Now let’s talk about the crazy synthesizer break. Wenatchee The Hatchet hears that as the chorus of the song. I hear the “living just enough, just enough for the city” refrain as being the chorus, but I don’t know what to call the synth break. So I just labeled it “synth break”. What is happening in the harmony there? Wenatchee squints at it and sees the F-sharp half-whole diminished scale. This guy on Reddit thinks the passage is based on the F-sharp altered scale. The D chord doesn’t fit into either of those scales, though. Both of these analyses hear the third measure of the passage as G resolving to D. I disagree; I hear one beat of Dsus4 resolving to D, with an unambiguous D triad in the melody. Anyway, the point is that I don’t think Stevie had any systematic idea in mind when he came up with this passage, I think he was just feeling his way around the keyboard until he found things that sounded good.
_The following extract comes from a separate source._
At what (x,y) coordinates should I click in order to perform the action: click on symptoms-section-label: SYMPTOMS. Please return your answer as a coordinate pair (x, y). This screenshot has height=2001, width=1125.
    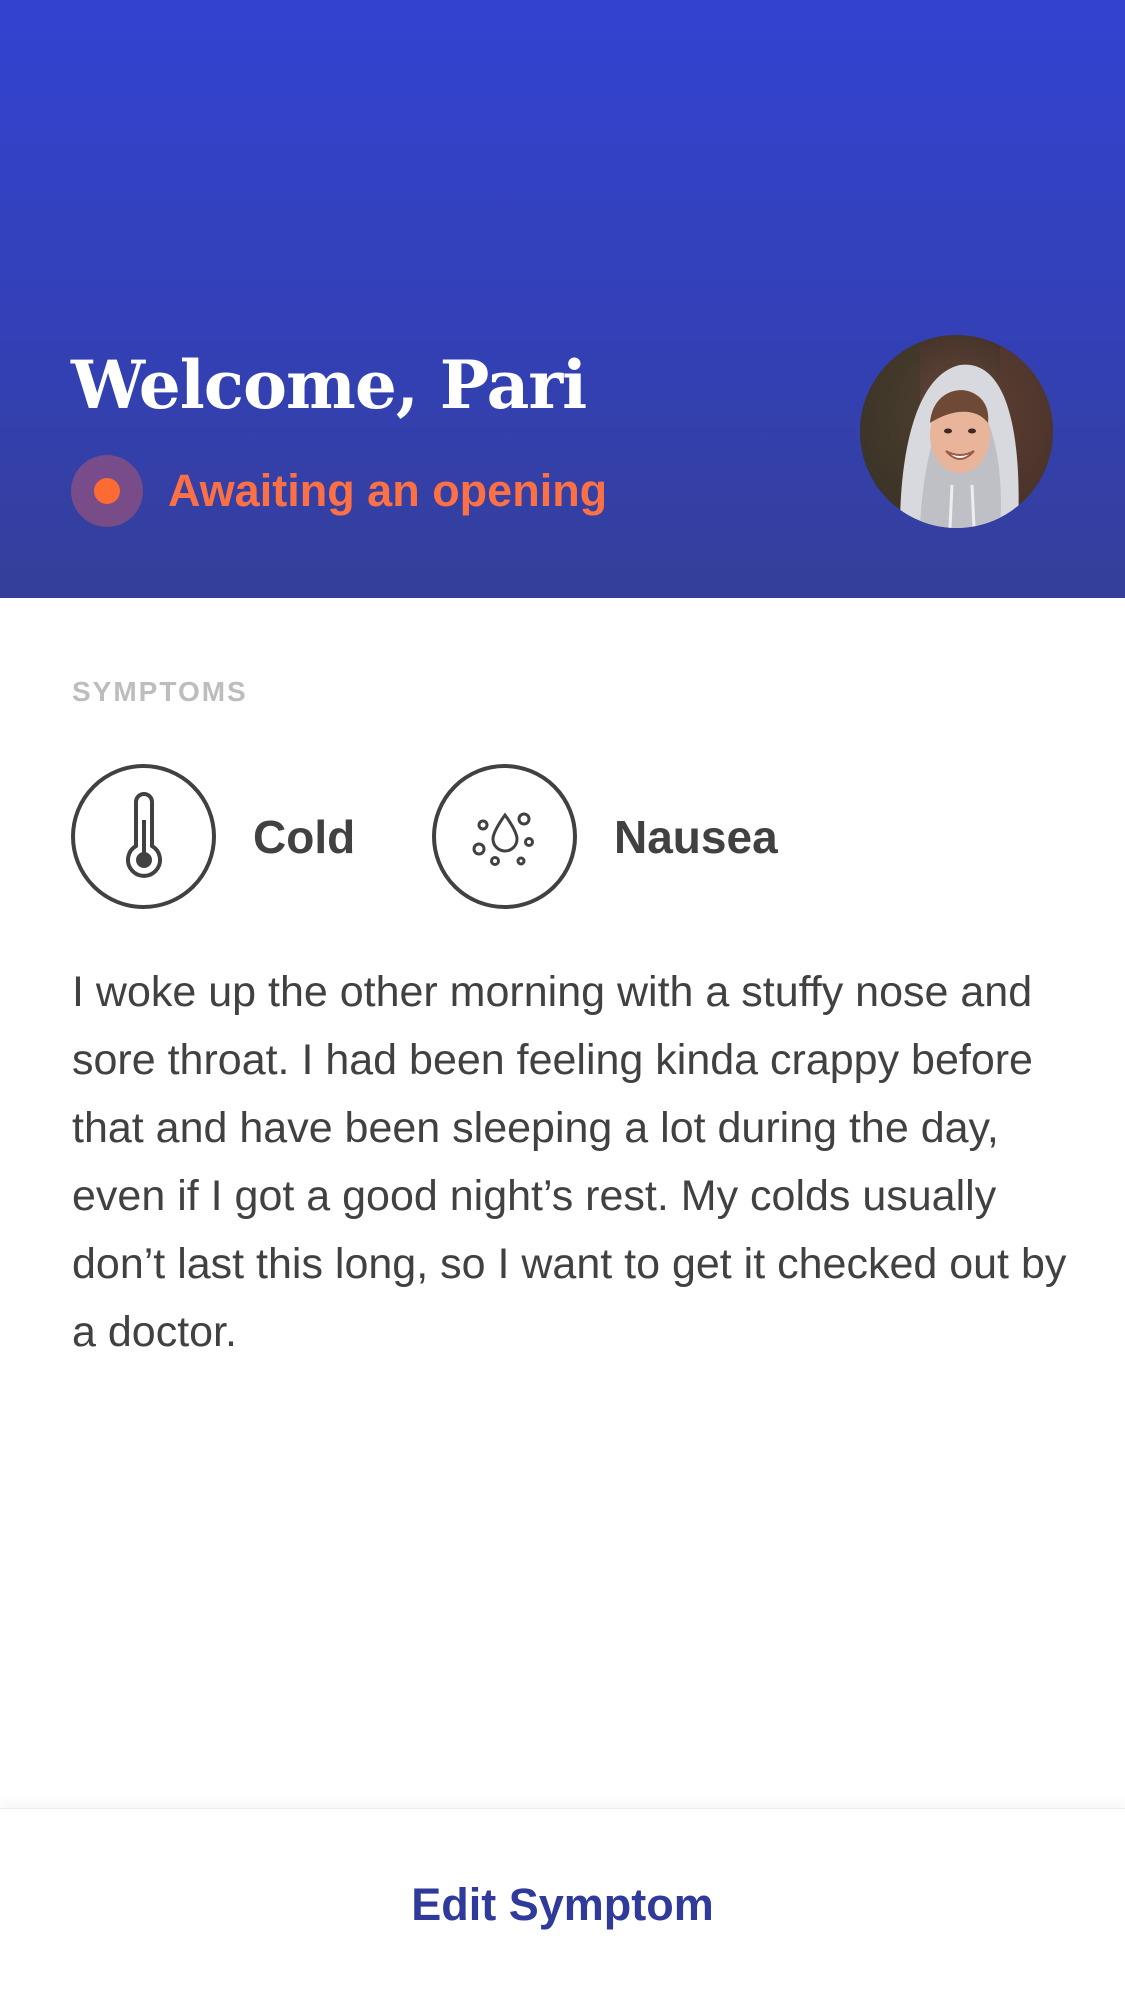
    Looking at the image, I should click on (160, 692).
Let’s talk about that second chord, which is a D-sharp diminished triad. It’s not a fully diminished seventh chord; that would include a C natural, and if you play C on top of the chord it sounds terrible. It could be a D#ø7 without the seventh, I guess. I labeled it as a B7/D# because even though there is no B in the chord, it does sound good if you add B to it, and B Mixolydian mode sounds good against it. As a funk/blues musician, Stevie would be naturally inclined to go to B7 from F#7.
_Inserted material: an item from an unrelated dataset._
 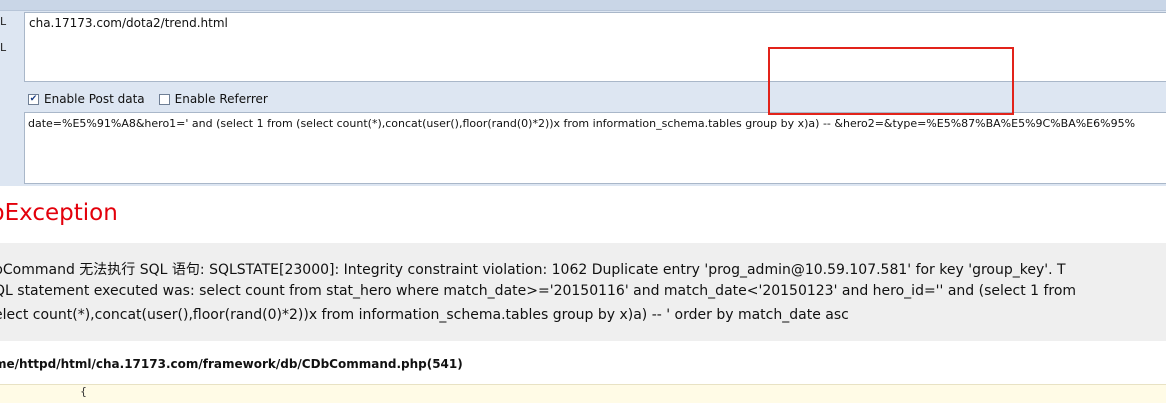 I want to click on options-row: ✔ Enable Post data Enable Referrer, so click(x=155, y=99).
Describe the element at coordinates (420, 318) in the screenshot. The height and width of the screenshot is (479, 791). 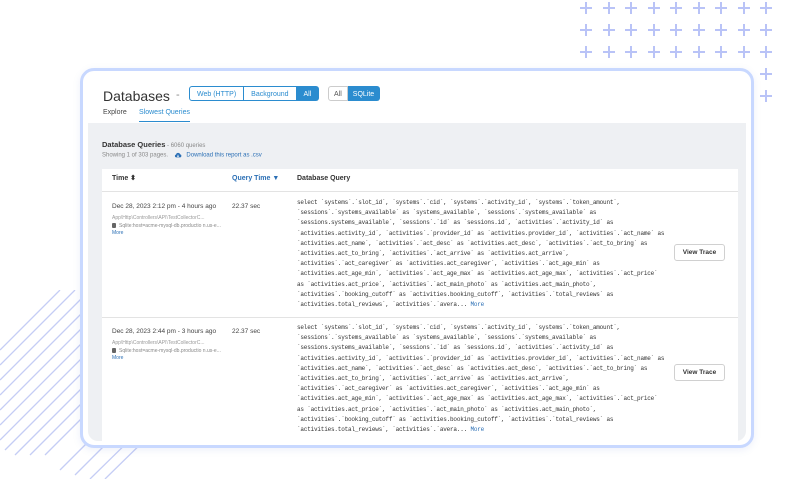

Here’s another take on this section:
https://twitter.com/NineStringEric/status/1475579899293302791
At the end of the tune, the synth break gets to the G chord and stays there, rather than resolving back to F#. This is an extraordinary idea! It doesn’t come completely out of the blue, though. Listen to the spoken word part, when the drums exit and the synth is tootling around in an unstructured way. I always heard this as being vaguely atonal, but on closer listening it is clearly in G major. Stevie is using the extremely tense sound of the bII chord for this young Black guy’s unjust imprisonment, which makes sense. But then when the song ends on this same chord, it’s a majestic, gospel-like sound. The symbolism is extraordinary, and it tells the story of Stevie’s protagonist more eloquently than his lyrics.
Update: Wenatchee responds with some clarification of his thoughts on the synth break. He thinks someone should write a book-length analysis of Innervisions. I agree.
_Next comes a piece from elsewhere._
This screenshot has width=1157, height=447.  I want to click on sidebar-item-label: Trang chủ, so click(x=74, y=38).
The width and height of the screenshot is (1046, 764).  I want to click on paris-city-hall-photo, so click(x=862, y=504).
”Living for the City” may not stay ”in” any key all the way through
For the synth break, I have the major chords on F sharp A D C B flat A G F sharp, If that sequence were in F sharp minor, the most foreign chord is the B flat, and the sequence is ending with two consecutive dominant resolutions (with the flat II going to I) on the major tonic (Bb – A) then the relative minor (G – F sharp) The last pitch-class to appear in the piece is the F natural, so I will say, or suggest F sharp minor could join the list
Yes Ethan, when the song ends and after listening to that ”majestic, gospel-like sound”, when the next song ”Golden Lady” came on, I wasnt quite paying attention, and instead of those words , it sounded to me a bit like a choral or gospel singer on the words ”Lord, have mercy” Stevie Wonder’s music is extraordinary,!